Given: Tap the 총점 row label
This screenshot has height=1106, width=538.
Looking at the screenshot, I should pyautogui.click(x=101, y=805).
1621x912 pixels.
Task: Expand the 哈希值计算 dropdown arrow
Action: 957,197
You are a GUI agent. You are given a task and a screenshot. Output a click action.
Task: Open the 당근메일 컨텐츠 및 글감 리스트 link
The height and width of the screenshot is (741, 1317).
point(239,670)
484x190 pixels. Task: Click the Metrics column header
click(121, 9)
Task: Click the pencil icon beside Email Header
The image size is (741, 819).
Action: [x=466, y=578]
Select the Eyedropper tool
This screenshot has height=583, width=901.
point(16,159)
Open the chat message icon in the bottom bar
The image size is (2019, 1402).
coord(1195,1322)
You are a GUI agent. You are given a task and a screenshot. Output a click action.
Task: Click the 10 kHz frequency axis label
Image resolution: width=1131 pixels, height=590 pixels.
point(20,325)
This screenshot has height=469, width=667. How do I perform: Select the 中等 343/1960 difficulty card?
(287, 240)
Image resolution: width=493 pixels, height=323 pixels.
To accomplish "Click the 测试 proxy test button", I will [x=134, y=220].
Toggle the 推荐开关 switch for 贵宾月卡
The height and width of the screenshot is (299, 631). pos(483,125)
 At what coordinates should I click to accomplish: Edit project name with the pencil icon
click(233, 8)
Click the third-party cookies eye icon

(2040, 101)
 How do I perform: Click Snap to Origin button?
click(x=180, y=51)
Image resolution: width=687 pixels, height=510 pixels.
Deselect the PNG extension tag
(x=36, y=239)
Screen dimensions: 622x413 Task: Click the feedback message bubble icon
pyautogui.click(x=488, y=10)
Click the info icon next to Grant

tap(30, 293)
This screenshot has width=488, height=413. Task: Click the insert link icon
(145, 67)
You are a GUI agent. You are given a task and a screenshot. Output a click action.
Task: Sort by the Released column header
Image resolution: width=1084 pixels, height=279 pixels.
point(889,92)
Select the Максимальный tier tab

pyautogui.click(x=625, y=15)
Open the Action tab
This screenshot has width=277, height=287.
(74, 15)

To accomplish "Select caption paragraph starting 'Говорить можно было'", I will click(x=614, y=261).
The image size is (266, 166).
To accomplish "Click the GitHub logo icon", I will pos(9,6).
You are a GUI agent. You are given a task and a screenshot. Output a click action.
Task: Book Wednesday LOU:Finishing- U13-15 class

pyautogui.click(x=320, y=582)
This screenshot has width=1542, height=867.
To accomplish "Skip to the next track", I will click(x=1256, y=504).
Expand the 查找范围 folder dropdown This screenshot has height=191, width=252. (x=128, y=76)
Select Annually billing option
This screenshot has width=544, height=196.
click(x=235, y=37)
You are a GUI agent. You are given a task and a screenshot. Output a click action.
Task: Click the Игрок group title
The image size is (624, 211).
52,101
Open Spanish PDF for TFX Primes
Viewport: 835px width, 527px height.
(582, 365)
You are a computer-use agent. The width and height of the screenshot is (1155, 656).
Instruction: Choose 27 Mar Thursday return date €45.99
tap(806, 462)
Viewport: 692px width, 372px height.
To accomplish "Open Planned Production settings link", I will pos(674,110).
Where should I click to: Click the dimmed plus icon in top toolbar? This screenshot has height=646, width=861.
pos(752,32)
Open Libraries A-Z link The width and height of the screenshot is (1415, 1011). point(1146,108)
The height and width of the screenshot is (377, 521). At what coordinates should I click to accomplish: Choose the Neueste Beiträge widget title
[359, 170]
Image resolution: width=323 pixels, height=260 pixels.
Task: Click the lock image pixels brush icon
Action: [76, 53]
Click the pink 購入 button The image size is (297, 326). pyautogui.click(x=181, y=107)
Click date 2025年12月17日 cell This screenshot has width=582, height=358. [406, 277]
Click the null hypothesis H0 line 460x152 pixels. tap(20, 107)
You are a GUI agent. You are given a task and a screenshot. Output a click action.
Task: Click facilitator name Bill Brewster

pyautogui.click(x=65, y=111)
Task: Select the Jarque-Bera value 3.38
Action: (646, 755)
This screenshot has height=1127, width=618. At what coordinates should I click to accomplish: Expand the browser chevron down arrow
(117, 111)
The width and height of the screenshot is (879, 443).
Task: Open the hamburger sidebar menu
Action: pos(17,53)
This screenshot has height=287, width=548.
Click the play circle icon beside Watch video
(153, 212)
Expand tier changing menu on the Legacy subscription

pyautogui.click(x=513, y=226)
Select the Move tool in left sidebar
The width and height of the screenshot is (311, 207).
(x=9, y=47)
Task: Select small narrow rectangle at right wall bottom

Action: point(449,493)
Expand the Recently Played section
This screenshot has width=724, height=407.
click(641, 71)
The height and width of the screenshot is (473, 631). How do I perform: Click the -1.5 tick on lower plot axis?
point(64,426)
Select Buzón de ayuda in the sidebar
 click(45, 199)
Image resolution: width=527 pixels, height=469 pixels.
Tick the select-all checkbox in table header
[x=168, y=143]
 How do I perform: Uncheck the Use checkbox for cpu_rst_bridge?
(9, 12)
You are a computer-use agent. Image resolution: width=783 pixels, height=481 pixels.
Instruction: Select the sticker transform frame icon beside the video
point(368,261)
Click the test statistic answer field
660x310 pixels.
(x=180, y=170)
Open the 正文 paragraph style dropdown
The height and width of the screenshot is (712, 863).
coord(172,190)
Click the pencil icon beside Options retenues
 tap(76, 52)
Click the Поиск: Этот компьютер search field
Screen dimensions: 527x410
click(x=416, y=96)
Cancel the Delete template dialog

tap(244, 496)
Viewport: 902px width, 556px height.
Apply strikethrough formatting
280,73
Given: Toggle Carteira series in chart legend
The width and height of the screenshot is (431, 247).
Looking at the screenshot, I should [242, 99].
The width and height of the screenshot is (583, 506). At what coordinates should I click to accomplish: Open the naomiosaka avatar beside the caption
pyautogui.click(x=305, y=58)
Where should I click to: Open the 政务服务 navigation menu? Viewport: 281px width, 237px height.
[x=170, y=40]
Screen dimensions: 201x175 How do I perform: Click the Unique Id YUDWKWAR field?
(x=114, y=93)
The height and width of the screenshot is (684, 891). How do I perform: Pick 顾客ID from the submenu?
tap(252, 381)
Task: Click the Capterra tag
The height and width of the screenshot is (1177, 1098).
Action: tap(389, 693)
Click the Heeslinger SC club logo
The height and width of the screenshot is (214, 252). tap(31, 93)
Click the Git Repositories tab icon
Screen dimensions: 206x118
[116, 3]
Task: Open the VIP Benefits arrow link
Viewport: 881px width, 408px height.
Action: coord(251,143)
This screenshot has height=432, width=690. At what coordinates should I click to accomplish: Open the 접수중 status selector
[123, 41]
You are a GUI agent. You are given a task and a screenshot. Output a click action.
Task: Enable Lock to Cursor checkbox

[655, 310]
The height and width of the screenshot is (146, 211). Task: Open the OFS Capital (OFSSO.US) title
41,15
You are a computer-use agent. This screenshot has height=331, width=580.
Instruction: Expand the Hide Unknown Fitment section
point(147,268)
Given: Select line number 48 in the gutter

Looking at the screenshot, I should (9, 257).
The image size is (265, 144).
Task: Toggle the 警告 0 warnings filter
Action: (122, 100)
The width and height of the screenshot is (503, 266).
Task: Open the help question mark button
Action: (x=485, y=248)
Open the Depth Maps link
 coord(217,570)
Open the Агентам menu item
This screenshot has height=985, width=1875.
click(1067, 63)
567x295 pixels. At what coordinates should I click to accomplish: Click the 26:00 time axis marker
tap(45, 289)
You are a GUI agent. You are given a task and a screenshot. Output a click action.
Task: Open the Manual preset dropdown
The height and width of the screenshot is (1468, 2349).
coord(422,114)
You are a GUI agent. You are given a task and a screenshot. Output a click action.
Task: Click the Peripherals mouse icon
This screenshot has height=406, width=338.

┄┄┄┄┄┄┄┄┄┄┄┄┄┄┄┄┄┄┄┄

• Задание
Преобразуйте отрезок данных от самого начала до строки с "coord(1195,1322)" включительно в таблицу Markdown с двумя столбцами: «№» для порядкового номера и «Строка» для текста строки. Пустые строки в таблицу не включайте.

• Решение ниже
| № | Строка |
|---|---|
| 1 | Given: Tap the 총점 row label |
| 2 | This screenshot has height=1106, width=538. |
| 3 | Looking at the screenshot, I should pyautogui.click(x=101, y=805). |
| 4 | 1621x912 pixels. |
| 5 | Task: Expand the 哈希值计算 dropdown arrow |
| 6 | Action: 957,197 |
| 7 | You are a GUI agent. You are given a task and a screenshot. Output a click action. |
| 8 | Task: Open the 당근메일 컨텐츠 및 글감 리스트 link |
| 9 | The height and width of the screenshot is (741, 1317). |
| 10 | point(239,670) |
| 11 | 484x190 pixels. Task: Click the Metrics column header |
| 12 | click(121, 9) |
| 13 | Task: Click the pencil icon beside Email Header |
| 14 | The image size is (741, 819). |
| 15 | Action: [x=466, y=578] |
| 16 | Select the Eyedropper tool |
| 17 | This screenshot has height=583, width=901. |
| 18 | point(16,159) |
| 19 | Open the chat message icon in the bottom bar |
| 20 | The image size is (2019, 1402). |
| 21 | coord(1195,1322) |